▸ Material shown
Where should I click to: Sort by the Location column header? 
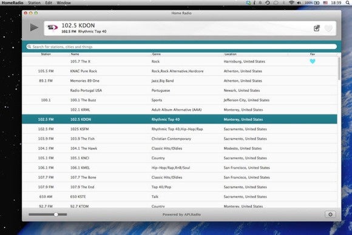(231, 54)
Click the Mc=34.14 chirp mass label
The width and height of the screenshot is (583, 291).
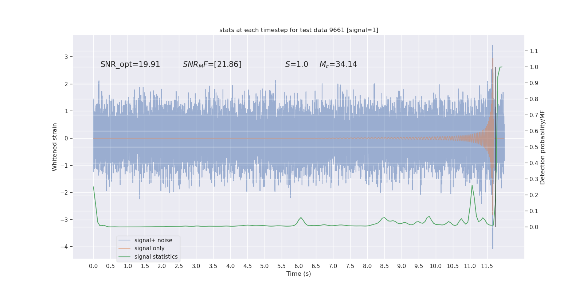338,64
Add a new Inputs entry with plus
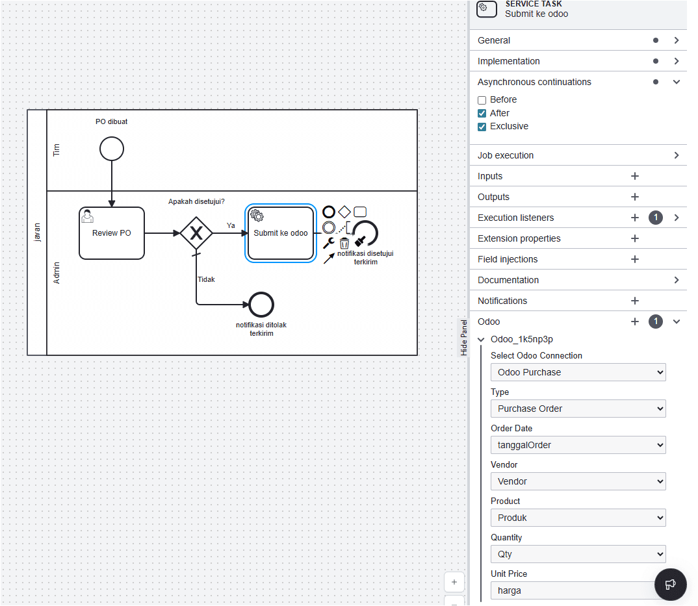Image resolution: width=698 pixels, height=606 pixels. point(635,176)
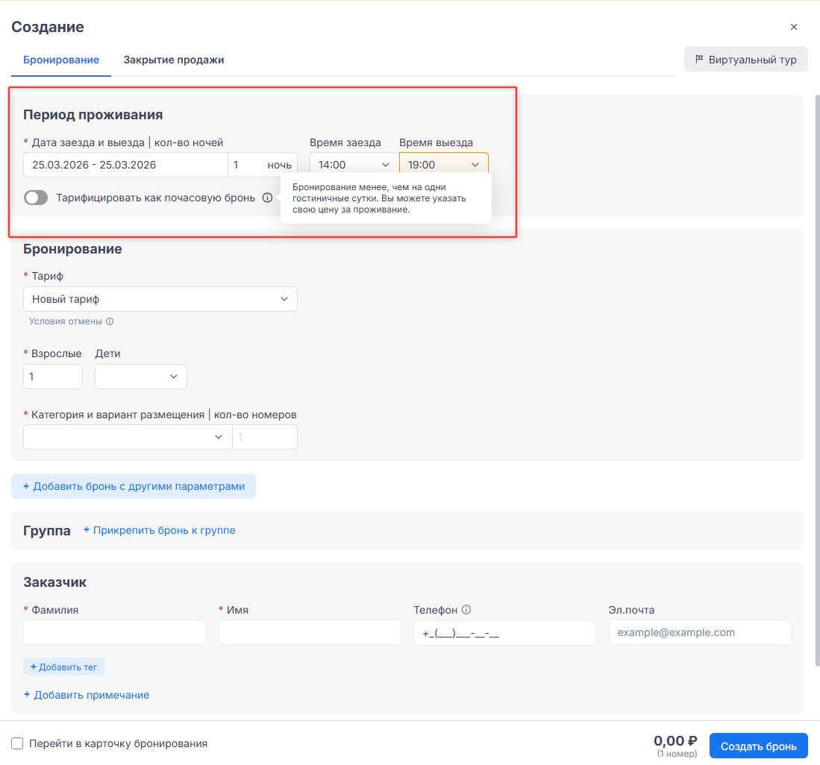Screen dimensions: 820x765
Task: Click Добавить бронь с другими параметрами
Action: (x=134, y=486)
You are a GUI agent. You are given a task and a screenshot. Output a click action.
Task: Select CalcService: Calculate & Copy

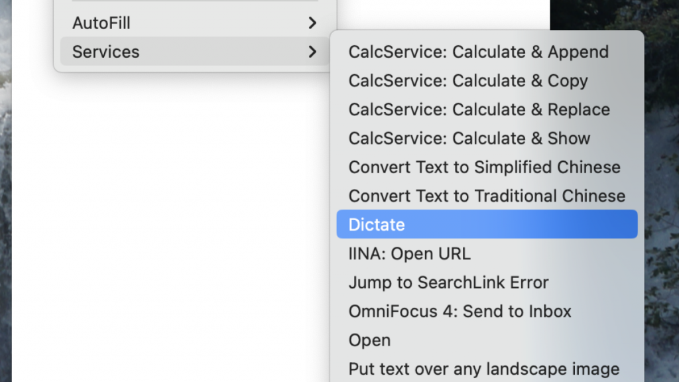468,81
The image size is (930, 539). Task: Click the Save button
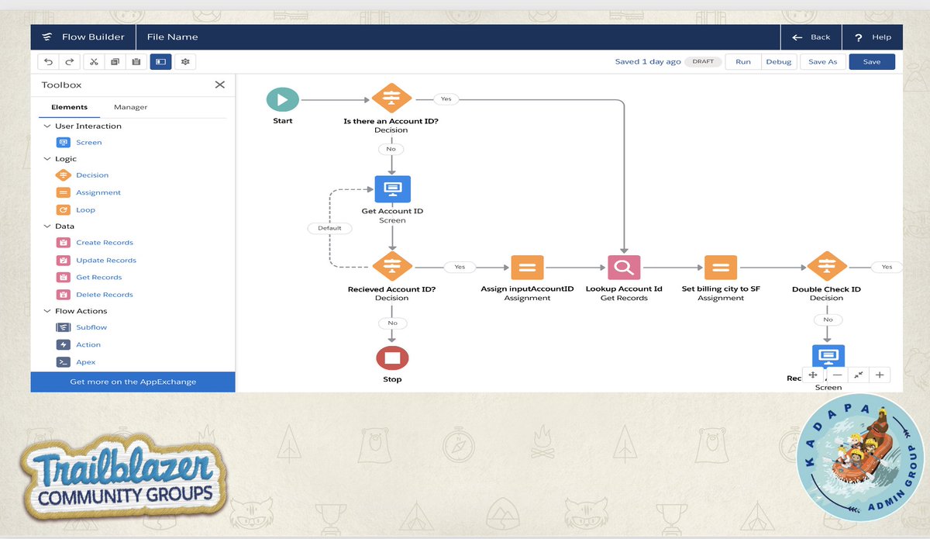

▸ Exercise prompt
Only the text of the records is to be reproduced exactly; skip the pictures.

▸ Task solution
Where should I click to: Sort by the Location column header? 
(231, 54)
Click the Mc=34.14 chirp mass label
The width and height of the screenshot is (583, 291).
338,64
Add a new Inputs entry with plus
Image resolution: width=698 pixels, height=606 pixels. point(635,176)
Screen dimensions: 820x765
Task: Click Добавить бронь с другими параметрами
Action: (x=134, y=486)
You are a GUI agent. You are given a task and a screenshot. Output a click action.
Task: Select CalcService: Calculate & Copy

468,81
The image size is (930, 539). Task: Click the Save button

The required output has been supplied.